Required task: Repeat word for word the stretch of the text on waiting lists that begins with the words "The reason can" and ends after the words "partially dealt with.".

Given text:
_____
When we analysed demand, in customers’ own words, across a London borough, we found some really striking things

One of them was that, when we did a simple ‘word cloud’ of the most common requests from customers, one phrase kept coming up, time and time again:

>> ‘waiting list’

The reason can be understood like this.

In many services, there just wasn’t the capacity to actually meet customer demands.

Children’s centres and social housing were the prime examples.

But if a member of staff has to tell a member of the public ‘sorry, we can’t help you’, that’s uncomfortable for both of them.

Saying ‘we can’t help you, but we can put you on the waiting list’ offers a ritualistic token of success to both of them.

Neither the customer nor the organisational needs are met, but the social anxiety of both individuals is partially dealt with.

The *problem* is that not only does this not meet any needs (in some cases, children were coming to the top of the waiting list only when they were already three years too old to attend) — it generates all kinds of secondary work.

Once on the waiting list, typically a letter is sent out, or sometimes two letters, with user name and password.

A significant volume of work is just spent sorting this out, and dealing with password resets.

Then there’s chasing for the position on the list.

Then, there’s people coming to the top of the list who are no longer eligible.
_____
Data section:
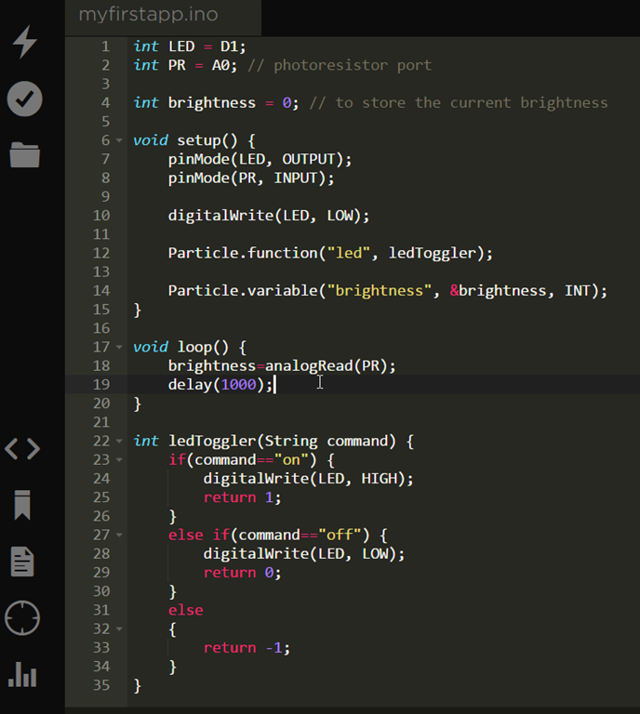Flash the code with the lightning bolt icon
This screenshot has height=714, width=640.
point(24,43)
_____
Exercise result:
The reason can be understood like this.

In many services, there just wasn’t the capacity to actually meet customer demands.

Children’s centres and social housing were the prime examples.

But if a member of staff has to tell a member of the public ‘sorry, we can’t help you’, that’s uncomfortable for both of them.

Saying ‘we can’t help you, but we can put you on the waiting list’ offers a ritualistic token of success to both of them.

Neither the customer nor the organisational needs are met, but the social anxiety of both individuals is partially dealt with.